*** DOCUMENT SOURCE
# Nouveau logiciel de dessin mathématique



## nextstep (16 Octobre 2005)

Salut tlm,
Je develope un logiciel de dessin mathématique qui s'appelle K3DSurf et suite a une indisponibilité actuelle du mainteneur du binaire pour Mac, je lance ici un appel pour une ou plusieurs personnes interessées a participer a ce projet. Rappel: 
1) K3DSurf est un logiciel graphique en licence GPL : 
http://k3dsurf.sourceforge.net/
http://www.versiontracker.com/dyn/moreinfo/macosx/27243 
http://www.macupdate.com/info.php/id/18676

2) Vous aurez a compiler  K3DSurf en utilisant Qt et GCC

Il serait préférable que la personne interessée soit un peu familier avec GCC et Qt et qu'il soit capable de créer des paquages binaires mais vous n'aurez pas a programmer quoi que ce soit, juste a adapter l'interface du logiciel a la plateforme Mac (en utilisant Designer de Qt). 
Le code source de la derniere version(0.5.3) ainsi que les binaires pour Windows et Linux sont disponible ici :
http://kde-apps.org/content/show.php?content=25049 . 
Ca se compile parfaitement sous Mac mais l'interface graphique doit être légerement changée en utilisant Designer.
Si ca vous interesse, contacter moi le plus vite possible.
Merci d'avance.


----------



## AM28 (17 Octobre 2005)

nextstep a dit:
			
		

> Salut tlm,
> Je develope un logiciel de dessin mathématique qui s'appelle K3DSurf et suite a une indisponibilité actuelle du mainteneur du binaire pour Mac, je lance ici un appel pour une ou plusieurs personnes interessées a participer a ce projet. Rappel:
> 1) K3DSurf est un logiciel graphique en licence GPL :
> http://k3dsurf.sourceforge.net/
> ...
******
CONSIGNE
Rédigez la suite du fil de discussion sur K3DSurf, s'il vous plaît, en reprenant juste après son dernier passage affiché.
*** EXTRAIT DES DONNÉES
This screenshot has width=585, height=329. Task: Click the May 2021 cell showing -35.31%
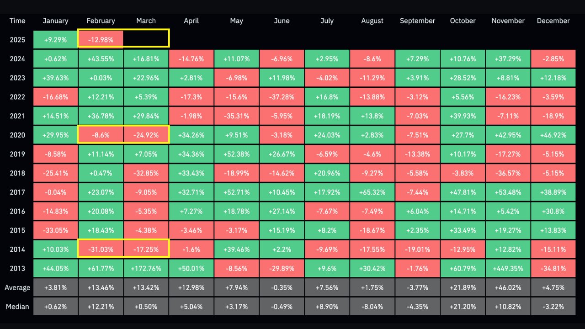tap(236, 116)
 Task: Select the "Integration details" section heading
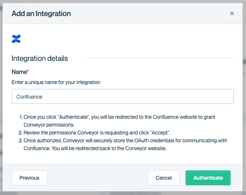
******
RÉPONSE RÉDIGÉE
 
Beau travail


----------



## nextstep (17 Octobre 2005)

Merci AM28


----------



## tatouille (18 Octobre 2005)

ce serait mieux sans qt ...


----------



## nextstep (18 Octobre 2005)

tatouille a dit:
			
		

> ce serait mieux sans qt ...


 Peut être que Qt ne peut  pas rivaliser avec une librairie native d'un systeme mais c'est le meilleur choix qui existe actuellement pour programmer des applications multiplatformes (Gtk n'est pas mal non plus...). Avec la dernière version 4 de Qt, le fonctionnement est encore meilleure et en plus elle est sous licence GPL. K3DSurf a été developpé sous Linux mais fonctionne aussi sous Windows et Mac. Je pense que Qt est indispensable pour des applications qui se veulent portables (ce qui est le cas de K3DSurf), le reste peut être codé avec des librairies spécifiques qui profitent au maximum des avantages de l'OS.


----------



## nextstep (30 Octobre 2005)

Le résultat avec Qt est  tout de même bien plus que correct je pense...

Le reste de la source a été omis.